Sœur Marthe nous accueille ; petite femme, sans âge, souriante et énergique. Elle nous offre du thé et des bananes « cochons » (petites bananes courtes et épaisses). Puis c’est l’heure du repas pour les petits. Ils ont de 2 à 10 ans, certains de moins de 2 ans sont dans les bras de leur grande sœur de 7 ans ! Les parents travaillent dans les champs, ils sont ainsi assurés que les petits auront au moins un repas dans la journée. Nous sommes accueillis  par une foule de petites frimousses un peu barbouillées, sous la direction des sœurs, ils nous chantent tout le répertoire de chansons enfantines : « frère Jacques, Vive le vent » etc. Nous avons apporté quelques friandises que nous leur distribuons ; puis chacun reçoit un grand bol de riz avec du bouillon et quelques légumes. 2 fois par semaine, les sœurs peuvent ajouter un peu de poisson ou de viande. Beaucoup d’enfants ont les cheveux roussâtres, signe d’un manque de protéines. Cela donne le vertige ; sans ces sœurs dévouées corps et âmes et l’argent des deux clubs, qu’adviendrait-il de ces petits qui ont l’âge des nôtres… dans quel monde vivons nous ?  Nous comprenons mieux pourquoi nous prenons sur notre temps pour aller rouler des milliers de nems! Et aussi quelle est notre responsabilité maintenant ! Nous quittons à regret tous ces petits. Nous laissons un peu d’argent à sœur Marthe, Jean a apporté des denrées alimentaires qui viendront améliorer l’ordinaire.

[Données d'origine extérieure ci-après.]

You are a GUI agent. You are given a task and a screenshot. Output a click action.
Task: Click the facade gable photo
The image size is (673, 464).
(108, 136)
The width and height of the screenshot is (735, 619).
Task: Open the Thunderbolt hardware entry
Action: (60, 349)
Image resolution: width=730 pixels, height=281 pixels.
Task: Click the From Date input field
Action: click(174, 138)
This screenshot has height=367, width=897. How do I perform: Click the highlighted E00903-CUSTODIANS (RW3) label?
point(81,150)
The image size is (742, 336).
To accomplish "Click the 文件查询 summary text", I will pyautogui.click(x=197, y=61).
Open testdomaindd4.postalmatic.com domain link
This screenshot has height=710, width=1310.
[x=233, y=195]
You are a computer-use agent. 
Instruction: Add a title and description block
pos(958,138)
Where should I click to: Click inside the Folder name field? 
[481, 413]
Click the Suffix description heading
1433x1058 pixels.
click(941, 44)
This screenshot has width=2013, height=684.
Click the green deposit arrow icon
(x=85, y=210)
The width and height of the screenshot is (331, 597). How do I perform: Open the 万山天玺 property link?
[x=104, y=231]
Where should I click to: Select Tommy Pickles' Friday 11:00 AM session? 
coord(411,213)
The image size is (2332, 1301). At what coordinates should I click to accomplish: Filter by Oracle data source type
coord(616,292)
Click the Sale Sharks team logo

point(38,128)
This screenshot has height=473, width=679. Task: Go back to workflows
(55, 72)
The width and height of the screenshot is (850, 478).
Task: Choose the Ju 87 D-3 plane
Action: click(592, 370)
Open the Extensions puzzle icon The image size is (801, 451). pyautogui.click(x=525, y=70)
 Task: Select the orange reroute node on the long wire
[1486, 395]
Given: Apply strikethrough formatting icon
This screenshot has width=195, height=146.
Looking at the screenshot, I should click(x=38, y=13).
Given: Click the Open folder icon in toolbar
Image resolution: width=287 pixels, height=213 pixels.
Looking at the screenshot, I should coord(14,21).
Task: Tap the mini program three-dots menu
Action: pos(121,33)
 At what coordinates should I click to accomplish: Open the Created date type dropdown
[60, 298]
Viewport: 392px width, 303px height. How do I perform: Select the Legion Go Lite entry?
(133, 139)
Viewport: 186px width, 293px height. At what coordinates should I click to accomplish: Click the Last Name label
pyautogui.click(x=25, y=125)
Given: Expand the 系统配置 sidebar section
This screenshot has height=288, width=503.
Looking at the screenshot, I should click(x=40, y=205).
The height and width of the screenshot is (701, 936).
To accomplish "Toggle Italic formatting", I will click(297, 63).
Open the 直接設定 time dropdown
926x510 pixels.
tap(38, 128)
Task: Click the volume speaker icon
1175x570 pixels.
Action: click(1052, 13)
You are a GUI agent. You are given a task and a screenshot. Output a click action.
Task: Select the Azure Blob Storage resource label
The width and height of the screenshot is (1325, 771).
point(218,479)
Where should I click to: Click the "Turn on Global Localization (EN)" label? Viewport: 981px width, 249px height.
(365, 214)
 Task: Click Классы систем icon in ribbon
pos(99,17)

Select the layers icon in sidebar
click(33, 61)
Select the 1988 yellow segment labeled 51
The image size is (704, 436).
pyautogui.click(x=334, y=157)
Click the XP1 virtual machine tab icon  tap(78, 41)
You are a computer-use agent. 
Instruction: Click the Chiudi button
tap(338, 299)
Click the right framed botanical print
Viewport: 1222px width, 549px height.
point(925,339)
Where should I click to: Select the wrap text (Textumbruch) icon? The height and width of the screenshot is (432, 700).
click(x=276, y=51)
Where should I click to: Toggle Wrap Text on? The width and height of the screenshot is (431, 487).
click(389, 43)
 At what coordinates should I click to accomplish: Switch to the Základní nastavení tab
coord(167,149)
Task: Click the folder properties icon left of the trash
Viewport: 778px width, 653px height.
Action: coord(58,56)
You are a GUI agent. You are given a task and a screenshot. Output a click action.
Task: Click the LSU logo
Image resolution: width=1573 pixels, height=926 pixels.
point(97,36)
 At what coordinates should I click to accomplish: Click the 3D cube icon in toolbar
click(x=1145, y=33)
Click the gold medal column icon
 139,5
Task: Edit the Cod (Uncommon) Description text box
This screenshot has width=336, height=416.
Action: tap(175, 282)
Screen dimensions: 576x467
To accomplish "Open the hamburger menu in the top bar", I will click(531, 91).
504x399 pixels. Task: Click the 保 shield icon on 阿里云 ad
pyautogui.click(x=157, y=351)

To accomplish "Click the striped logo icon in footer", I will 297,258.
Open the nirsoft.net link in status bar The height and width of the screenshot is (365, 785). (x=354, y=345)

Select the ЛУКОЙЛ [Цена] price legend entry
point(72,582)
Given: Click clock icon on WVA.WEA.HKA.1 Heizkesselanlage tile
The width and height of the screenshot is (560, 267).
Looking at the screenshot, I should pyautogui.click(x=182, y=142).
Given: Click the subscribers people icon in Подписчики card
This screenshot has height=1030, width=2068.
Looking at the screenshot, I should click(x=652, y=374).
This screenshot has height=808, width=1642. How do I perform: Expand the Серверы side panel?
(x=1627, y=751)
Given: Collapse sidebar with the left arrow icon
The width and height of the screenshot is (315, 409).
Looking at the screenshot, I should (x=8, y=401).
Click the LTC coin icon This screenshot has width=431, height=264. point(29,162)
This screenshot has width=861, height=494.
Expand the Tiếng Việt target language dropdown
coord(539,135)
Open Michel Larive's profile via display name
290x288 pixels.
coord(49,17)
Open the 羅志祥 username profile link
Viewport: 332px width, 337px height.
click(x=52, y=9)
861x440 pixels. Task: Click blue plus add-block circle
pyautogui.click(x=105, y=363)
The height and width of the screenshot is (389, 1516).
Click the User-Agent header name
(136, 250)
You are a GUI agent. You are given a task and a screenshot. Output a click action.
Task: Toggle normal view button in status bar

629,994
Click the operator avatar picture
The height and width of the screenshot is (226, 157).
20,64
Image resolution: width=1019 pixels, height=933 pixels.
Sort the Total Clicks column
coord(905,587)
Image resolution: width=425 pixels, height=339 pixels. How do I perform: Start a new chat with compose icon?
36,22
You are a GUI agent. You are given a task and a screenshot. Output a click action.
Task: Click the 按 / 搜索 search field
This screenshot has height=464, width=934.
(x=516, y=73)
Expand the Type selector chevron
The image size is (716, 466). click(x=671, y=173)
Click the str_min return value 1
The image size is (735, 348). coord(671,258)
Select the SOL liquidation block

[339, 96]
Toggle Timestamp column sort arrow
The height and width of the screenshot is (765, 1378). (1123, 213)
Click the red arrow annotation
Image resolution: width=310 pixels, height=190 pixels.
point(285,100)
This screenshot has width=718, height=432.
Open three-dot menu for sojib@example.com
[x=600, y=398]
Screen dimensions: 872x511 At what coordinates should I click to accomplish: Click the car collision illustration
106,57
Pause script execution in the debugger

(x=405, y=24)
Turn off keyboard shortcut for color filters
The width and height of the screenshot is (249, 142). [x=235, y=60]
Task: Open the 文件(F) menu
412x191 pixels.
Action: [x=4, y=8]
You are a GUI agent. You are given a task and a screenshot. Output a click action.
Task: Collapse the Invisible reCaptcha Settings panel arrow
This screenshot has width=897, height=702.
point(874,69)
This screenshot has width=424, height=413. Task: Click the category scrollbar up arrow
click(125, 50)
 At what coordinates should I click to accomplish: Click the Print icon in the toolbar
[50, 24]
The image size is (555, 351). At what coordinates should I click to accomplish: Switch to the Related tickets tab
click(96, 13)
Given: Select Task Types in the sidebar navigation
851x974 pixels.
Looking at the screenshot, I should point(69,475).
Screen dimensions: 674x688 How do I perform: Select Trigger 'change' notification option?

A notre départ, sœur Marthe nous donne des cadeaux. Il s’agit de sacs en tissage traditionnel Banhar.

André a immortalisé le regard de tous ces petits qui nous rappelleront chaque fois que nécessaire que nous sommes nés du bon côté de la planète. Visite ensuite des orphelinats de Kontum. La pouponnière avec ses tout petits jumeaux de 2 mois dont la vie tient à un fil ; leur biberon est posé près de leur bouche et ils le tètent eux mêmes !… Ces petits tous cassés par la vie qui se tournent  vers nous, s’accrochent à ces adultes qui viennent leur rendre visite. Impuissants ! nous sommes impuissants devant tous ces bras tendus, une caresse, un câlin, puis ils nous quittent, ayant compris que nous ne sommes que de passage. Je guette les signes qui me rassureraient en me laissant à penser que les adultes qui les entourent, font plus que les nourrir et leur apprendre des comptines françaises. Et je suis un peu apaisée quand je vois 2 jeunes filles qui aident avec tendresse un petit à lâcher leurs mains et à marcher seul, quand je vois les petits éclater de rire, se courir après, se bagarrer comme tout petit d’homme. Dans la journée, nous avons aussi visité un musée des peuples montagnards, admiré des paysages sublimes et des maisons communautaires à la toiture gigantesque, mais cela semble secondaire en face de la leçon d’humanité que viennent de nous donner ces petits et toutes les personnes qui leurs consacrent leur vie.

Le soir, nous nous affalons sur notre lit épuisés de tant d’émotions. Demain il faut repartir à Saigon, 2 jours plus doux à vivre. Nous visitons Cap Saint Jacques, le lieu de repos des riches Saigonnais, puis nous reprenons le chemin de la Malaisie où de nombreux amis locaux nous attendent pour nous faire partager d’autres moments bien agréables.